Questo modo di leggere la città spinge anche a riconsiderare il valore immobiliare dei rioni. Non come spazi che valgono meno in senso assoluto, ma come aree che rispondono a un’altra idea di abitare, forse meno esposta al fascino turistico, ma più vicina alla realtà di chi la città la vive ogni giorno.
Un nuovo equilibrio urbano prende forma
Dalla diretta emerge quindi un mercato che si sta riequilibrando. Se il centro attira investimenti, turismo e interesse esterno, i rioni più accessibili si propongono come territori dove i residenti possono ancora trovare una collocazione più sostenibile. Questa dinamica, nella lettura di David Mazzucchi, non impoverisce la città, ma la ridistribuisce.
I quartieri serviti, infatti, non vengono raccontati come una scelta forzata e basta.

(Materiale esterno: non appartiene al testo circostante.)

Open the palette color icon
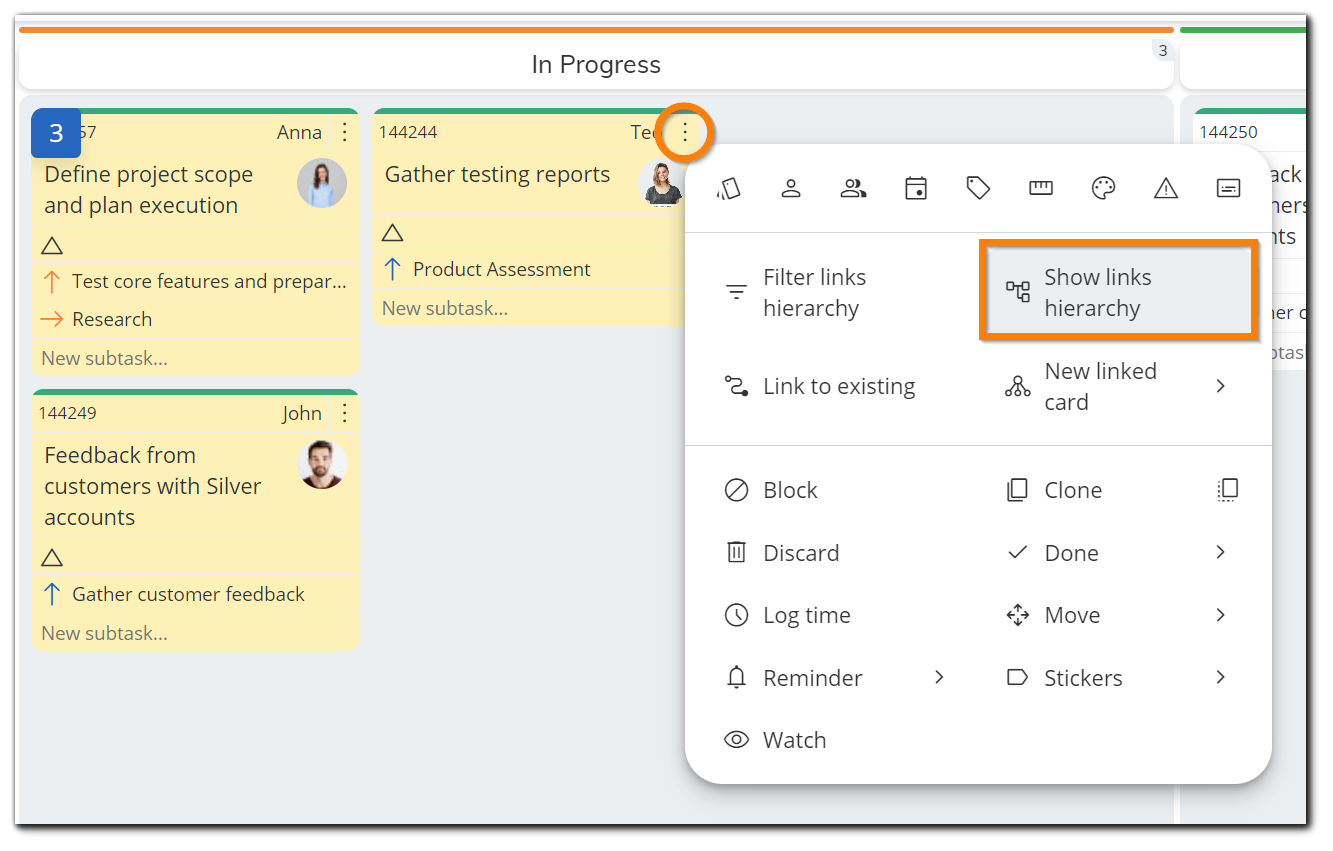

Vengono descritti come spazi che hanno un presente e un futuro, e che possono tornare a essere centrali per la vita cittadina.
Il futuro immobiliare di Trieste passa anche dai rioni
Il quadro delineato da David Mazzucchi durante la diretta su Trieste Cafe suggerisce dunque che una parte decisiva del futuro immobiliare triestino non si giochi soltanto nel centro storico o nelle aree più richieste dagli stranieri. Si giochi anche, e forse soprattutto, nei quartieri che riescono a intercettare i bisogni concreti delle famiglie e dei residenti.
In questo senso, la rivalutazione dei rioni serviti appare come una delle tendenze più interessanti emerse nel confronto. Perché racconta una città che cambia, ma che può ancora trovare nei suoi quartieri una forma di equilibrio tra accessibilità, vivibilità e qualità urbana.